X (anciennement connu sous le nom de Twitter) a été suspendu au Brésil à la suite d'une décision controversée de la Cour suprême. L'affaire a été décrite comme une « querelle » entre le propriétaire de X, Elon Musk, et le juge Alexandre de Moraes. Pour comprendre ce qui se passe au Brésil, il faut cependant remonter dans le temps.

Lors des élections générales brésiliennes de 2023, qui ont été très animées, le gauchiste Luiz Inácio Lula da Silva a battu le président de l'époque, Jair Bolsonaro (de droite radicale), qui se présentait pour sa réélection. Lula lui-même avait déjà été emprisonné pour corruption, mais sa peine avait été  annulée en 2021. Le 1er janvier 2024, Lula a été intronisé président du Brésil. Le fait est que quelques jours après, le 8 janvier 2023, une grande foule de partisans de Bolsonaro a pris d'assaut le palais présidentiel du Planalto, ainsi que d'autres bâtiments fédéraux. De nombreux actes de vandalisme ont été commis et, selon les termes de nombreux manifestants eux-mêmes, ce qu'ils espéraient accomplir était une « intervention militaire », sur la base de leur lecture particulière du 142e article de la constitution brésilienne. Ils protestaient contre l'investiture de Lula et beaucoup d'entre eux, voire la plupart, pensaient que l'élection finale avait été volée à Bolsonaro. À l'époque, Bolsonaro se trouvait à Orlando (Floride), où il se trouvait depuis les derniers jours de 2022, avant même la fin de son mandat présidentiel.

Plus de 1 400 personnes ont été arrêtées et  environ 84 personnes ont été blessées. Il n'y a pas eu de morts et aucun des manifestants ne portait d'armes à feu,  même si certains avaient des lance-pierres et des outils tranchants. Beaucoup d'entre eux étaient des  personnes âgées et des retraités. L'épisode a néanmoins été comparé aux manifestations du 6 janvier au Capitole des États-Unis. La plupart des personnes arrêtées sont toujours derrière les barreaux à ce jour, après avoir été condamnées pour  terrorisme – une nouvelle définition controversée du terrorisme a été utilisée à leur encontre. Elles risquent  jusqu'à 17 ans de prison. C'est le cas de Maria de Fátima Mendonça Jacinto Souza, 67 ans, qui a été condamnée à 17 ans de prison. Cette femme âgée n'était pas armée et n'a pas été filmée en train d'endommager des biens fédéraux – elle a en tout cas été accusée d'avoir tenté de renverser l'État de droit démocratique (Rechtsstaat). Le ministre de la Cour suprême fédérale Alexandre de Moraes a joué un rôle clé dans les mesures sévères prises à l'encontre de ceux que l'on appelle les « bolsonaristas ».

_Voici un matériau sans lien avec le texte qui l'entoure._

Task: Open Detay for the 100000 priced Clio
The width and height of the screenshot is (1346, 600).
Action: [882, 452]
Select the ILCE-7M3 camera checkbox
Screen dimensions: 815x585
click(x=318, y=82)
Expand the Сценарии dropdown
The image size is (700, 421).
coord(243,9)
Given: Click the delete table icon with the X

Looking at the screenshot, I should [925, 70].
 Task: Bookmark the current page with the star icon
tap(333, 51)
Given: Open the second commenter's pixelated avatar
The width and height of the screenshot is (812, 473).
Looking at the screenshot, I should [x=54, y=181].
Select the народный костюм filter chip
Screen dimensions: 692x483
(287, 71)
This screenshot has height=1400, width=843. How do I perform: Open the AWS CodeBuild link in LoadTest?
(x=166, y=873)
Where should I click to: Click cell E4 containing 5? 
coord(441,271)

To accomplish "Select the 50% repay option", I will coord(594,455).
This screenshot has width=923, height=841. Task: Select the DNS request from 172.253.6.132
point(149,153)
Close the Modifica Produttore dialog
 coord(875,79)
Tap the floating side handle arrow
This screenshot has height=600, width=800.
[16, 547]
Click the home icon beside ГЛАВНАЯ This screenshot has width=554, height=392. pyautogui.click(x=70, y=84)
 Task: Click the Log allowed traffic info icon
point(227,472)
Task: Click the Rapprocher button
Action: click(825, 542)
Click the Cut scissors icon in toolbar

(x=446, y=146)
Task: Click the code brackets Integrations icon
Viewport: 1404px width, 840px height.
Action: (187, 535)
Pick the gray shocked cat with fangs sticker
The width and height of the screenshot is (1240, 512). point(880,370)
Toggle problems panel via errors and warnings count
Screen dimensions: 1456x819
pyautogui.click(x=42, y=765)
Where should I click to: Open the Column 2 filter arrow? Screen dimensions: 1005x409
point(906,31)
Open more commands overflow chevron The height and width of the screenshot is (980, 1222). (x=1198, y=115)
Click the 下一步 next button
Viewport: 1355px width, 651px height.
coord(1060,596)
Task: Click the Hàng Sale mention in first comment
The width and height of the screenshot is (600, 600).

Bolsonaro avait à son tour émis des doutes sur le processus électoral. En janvier de la même année, il a toutefois  condamné les incidents du 8 janvier et les a condamnés à plusieurs reprises, même si c'est souvent en des termes ambigus. Il continue de mettre en doute l'intégrité du processus électoral et affirme que les machines à voter brésiliennes ne sont pas fiables.

Certains analystes estiment que Bolsonaro et ses alliés ont bel et bien tenté un coup d'État et qu'il y avait un risque réel que cela se produise. D'autres pensent que Bolsonaro et son groupe espéraient simplement maintenir la colère d'une minorité radicalisée de partisans, afin de pouvoir compter sur eux lors des manifestations intenses contre la présidence de Lula, dans le but de conserver une base loyale et de déstabiliser la nouvelle administration, sapant ainsi sa crédibilité et sa popularité. De même, le fait qu'il y ait des gens qui croient que les élections ont été volées, y compris des manifestants violents (mais pas armés), pourrait être utilisé par Bolsonaro comme un outil politique pour faire pression, tandis que Bolsonaro pourrait faire des déclarations condamnant l'invasion du 8 janvier (comme il l'a fait) et se présenter ainsi comme le seul à pouvoir tenir ces gens en laisse, pour ainsi dire. En vérité, des retraités radicalisés et furieux, dépourvus d'armes à feu, peuvent causer beaucoup de dégâts aux bâtiments fédéraux, mais il est difficile de soutenir qu'ils pourraient constituer une menace pour la police militaire et l'armée brésiliennes et renverser le gouvernement – même si nombre d'entre eux le voulaient et pensaient que c'était possible.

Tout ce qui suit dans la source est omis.